In FIG. 1A, reference numeral 1 denotes a power transmission device that receives sunlight to perform photoelectric conversion to generate electric power, and transmits power by microwaves. Reference numeral 2 denotes a source control device that controls the source signal of the reference signal of each power transmission device 1, and reference numeral 3 denotes a receiving antenna that receives the reference signal from the source control device 2. Transmission / reception of the reference signal to / from each power transmission device 1 may be wireless transmission or wired transmission.
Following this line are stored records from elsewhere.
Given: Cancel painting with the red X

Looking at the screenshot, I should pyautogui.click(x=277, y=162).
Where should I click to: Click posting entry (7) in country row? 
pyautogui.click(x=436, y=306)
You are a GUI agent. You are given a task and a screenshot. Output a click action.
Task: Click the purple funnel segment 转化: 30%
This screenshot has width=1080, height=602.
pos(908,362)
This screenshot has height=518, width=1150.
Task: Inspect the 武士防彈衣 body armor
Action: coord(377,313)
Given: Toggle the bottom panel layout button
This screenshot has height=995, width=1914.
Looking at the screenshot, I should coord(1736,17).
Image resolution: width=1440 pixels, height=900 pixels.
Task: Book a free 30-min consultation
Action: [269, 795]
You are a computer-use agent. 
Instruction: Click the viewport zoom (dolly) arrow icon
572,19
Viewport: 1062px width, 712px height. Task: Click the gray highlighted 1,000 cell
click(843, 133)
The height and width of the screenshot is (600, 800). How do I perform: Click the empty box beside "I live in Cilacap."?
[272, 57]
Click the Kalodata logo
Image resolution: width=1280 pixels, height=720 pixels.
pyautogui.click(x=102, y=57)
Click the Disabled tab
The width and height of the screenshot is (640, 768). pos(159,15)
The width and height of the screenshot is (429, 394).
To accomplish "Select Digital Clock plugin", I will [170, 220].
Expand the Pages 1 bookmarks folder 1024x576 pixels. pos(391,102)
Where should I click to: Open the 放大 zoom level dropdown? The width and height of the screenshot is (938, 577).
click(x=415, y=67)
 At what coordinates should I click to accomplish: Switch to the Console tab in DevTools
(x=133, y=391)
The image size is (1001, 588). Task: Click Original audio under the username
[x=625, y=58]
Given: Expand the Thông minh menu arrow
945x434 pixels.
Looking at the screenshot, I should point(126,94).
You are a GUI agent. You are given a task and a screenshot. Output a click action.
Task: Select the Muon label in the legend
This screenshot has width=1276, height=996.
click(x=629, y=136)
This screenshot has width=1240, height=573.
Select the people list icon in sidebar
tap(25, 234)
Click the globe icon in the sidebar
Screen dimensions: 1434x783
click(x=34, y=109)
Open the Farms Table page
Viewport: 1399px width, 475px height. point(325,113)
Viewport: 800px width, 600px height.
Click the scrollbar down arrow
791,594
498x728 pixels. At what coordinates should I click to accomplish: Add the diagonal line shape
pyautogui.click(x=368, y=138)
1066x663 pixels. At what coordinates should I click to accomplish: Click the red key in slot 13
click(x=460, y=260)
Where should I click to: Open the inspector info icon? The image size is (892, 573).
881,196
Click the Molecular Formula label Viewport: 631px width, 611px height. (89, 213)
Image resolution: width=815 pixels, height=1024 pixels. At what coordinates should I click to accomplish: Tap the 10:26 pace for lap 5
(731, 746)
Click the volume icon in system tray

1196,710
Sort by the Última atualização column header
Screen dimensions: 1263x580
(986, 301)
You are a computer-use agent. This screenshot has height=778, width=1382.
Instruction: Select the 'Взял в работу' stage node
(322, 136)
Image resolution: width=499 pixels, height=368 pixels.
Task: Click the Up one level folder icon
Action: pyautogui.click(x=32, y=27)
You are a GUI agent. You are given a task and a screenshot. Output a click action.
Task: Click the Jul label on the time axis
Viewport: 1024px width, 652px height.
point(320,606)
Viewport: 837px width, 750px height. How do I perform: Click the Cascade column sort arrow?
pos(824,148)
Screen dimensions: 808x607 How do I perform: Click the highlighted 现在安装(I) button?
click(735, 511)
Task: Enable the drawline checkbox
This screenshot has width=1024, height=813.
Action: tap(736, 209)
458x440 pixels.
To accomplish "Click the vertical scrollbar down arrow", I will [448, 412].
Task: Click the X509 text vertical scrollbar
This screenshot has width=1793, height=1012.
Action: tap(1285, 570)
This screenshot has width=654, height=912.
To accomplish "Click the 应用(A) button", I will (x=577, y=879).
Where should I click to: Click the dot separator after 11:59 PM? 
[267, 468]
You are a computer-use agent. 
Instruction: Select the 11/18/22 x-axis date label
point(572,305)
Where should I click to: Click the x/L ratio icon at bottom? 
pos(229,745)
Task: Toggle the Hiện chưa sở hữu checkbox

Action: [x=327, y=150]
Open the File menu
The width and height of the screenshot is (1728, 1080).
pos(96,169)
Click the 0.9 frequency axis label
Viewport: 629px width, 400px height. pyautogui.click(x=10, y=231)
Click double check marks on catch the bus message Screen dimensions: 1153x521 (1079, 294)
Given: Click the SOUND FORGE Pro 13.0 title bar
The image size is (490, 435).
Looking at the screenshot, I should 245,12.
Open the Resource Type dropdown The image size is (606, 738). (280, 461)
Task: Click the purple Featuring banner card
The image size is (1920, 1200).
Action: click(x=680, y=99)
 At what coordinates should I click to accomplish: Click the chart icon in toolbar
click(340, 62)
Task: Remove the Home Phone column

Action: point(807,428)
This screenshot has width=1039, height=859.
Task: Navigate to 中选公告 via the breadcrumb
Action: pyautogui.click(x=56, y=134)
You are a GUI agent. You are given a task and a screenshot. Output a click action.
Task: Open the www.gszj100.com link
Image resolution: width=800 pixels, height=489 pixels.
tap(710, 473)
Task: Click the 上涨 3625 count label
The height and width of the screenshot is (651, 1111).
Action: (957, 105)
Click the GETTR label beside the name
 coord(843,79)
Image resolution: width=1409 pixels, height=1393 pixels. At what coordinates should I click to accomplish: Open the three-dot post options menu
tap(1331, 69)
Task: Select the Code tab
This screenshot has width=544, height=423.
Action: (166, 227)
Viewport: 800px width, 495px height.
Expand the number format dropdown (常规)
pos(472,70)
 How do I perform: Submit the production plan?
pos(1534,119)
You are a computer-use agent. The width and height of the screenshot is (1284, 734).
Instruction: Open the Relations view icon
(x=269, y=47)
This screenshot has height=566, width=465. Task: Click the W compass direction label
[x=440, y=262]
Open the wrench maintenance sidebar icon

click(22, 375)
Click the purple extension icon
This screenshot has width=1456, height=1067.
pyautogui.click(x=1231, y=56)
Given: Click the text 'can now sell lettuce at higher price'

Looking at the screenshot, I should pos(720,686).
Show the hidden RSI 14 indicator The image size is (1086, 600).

Reference numeral 4 denotes a rectenna base station that receives microwaves from the power transmission device 2 and generates power. Reference numeral 5 denotes a rectenna including a plurality of microwave reception antennas and rectifier circuits. The rectenna base station 4 has a pilot signal transmission antenna, which will be described later, and transmits a pilot signal to the power transmission device 1. The rectenna 5 and the pilot signal transmitting antenna form part of the rectenna base station 4.
In FIG. 1B, reference numeral 6 denotes a mechanical structure that couples a plurality of power transmission apparatuses 1, and the reference signal transmission / reception between the source oscillation control apparatus 2 and each power transmission apparatus 1 is described above. It is as follows.

Each power transmission device 1 transmits microwaves to the rectenna base station 4, and the microwaves are received and synthesized by the rectenna 5 in the rectenna base station 4. If it deviates, the electric power produced | generated in the rectenna base station 4 will fall. Such a phase shift occurs due to a phase shift of a reference signal serving as a reference of a microwave generated by each power transmission device 1 or a change in position or posture of each power transmission device 1.
FIG. 2 shows an example of the change in position and posture of the microwave transmission antenna 7 for power transmission provided in the power transmission device 1, and the change in posture occurring in each microwave transmission antenna 7 is measured in the azimuth direction. An angle change θ _AZ and an angle change θ _EL in the elevation angle direction are represented, and a position change is represented by a distance ΔL from one virtual plane S. When the posture changes (θ _AZ , θ _EL ) occur, the direction of the microwaves transmitted from each power transmission device 1 is deviated from the direction of the rectenna 5, and thus a pilot signal is used to correct this. That is, each power transmission device 1 receives the pilot signal, obtains the arrival direction, and is controlled so that the transmission direction of the microwave is directed to the arrival direction of the pilot signal. Further, when the position change ΔL occurs, the microwave transmitted from each power transmission device 1 causes a phase shift corresponding to the change ΔL for each device. It is necessary to examine the device configuration for correcting the phase shift caused by the position change ΔL.

Next, configurations of the power transmission apparatus and the rectenna base station according to Embodiment 1 of the present invention will be described with reference to FIGS.
FIG. 3 is an external view showing the external shape of the transmission panel of the microwave transmission antenna 7 provided in the power transmission device 1, wherein 8 is a substrate, 9 is an array arranged on the surface of the substrate 8, and a plurality of microwaves are transmitted. The transmitting antenna element 10 is a pilot signal receiving antenna that receives a pilot signal. The transmitting antenna elements 9 are arranged in an array on the surface of the substrate 8 and are microwave-fed by a feed line provided on the substrate 8.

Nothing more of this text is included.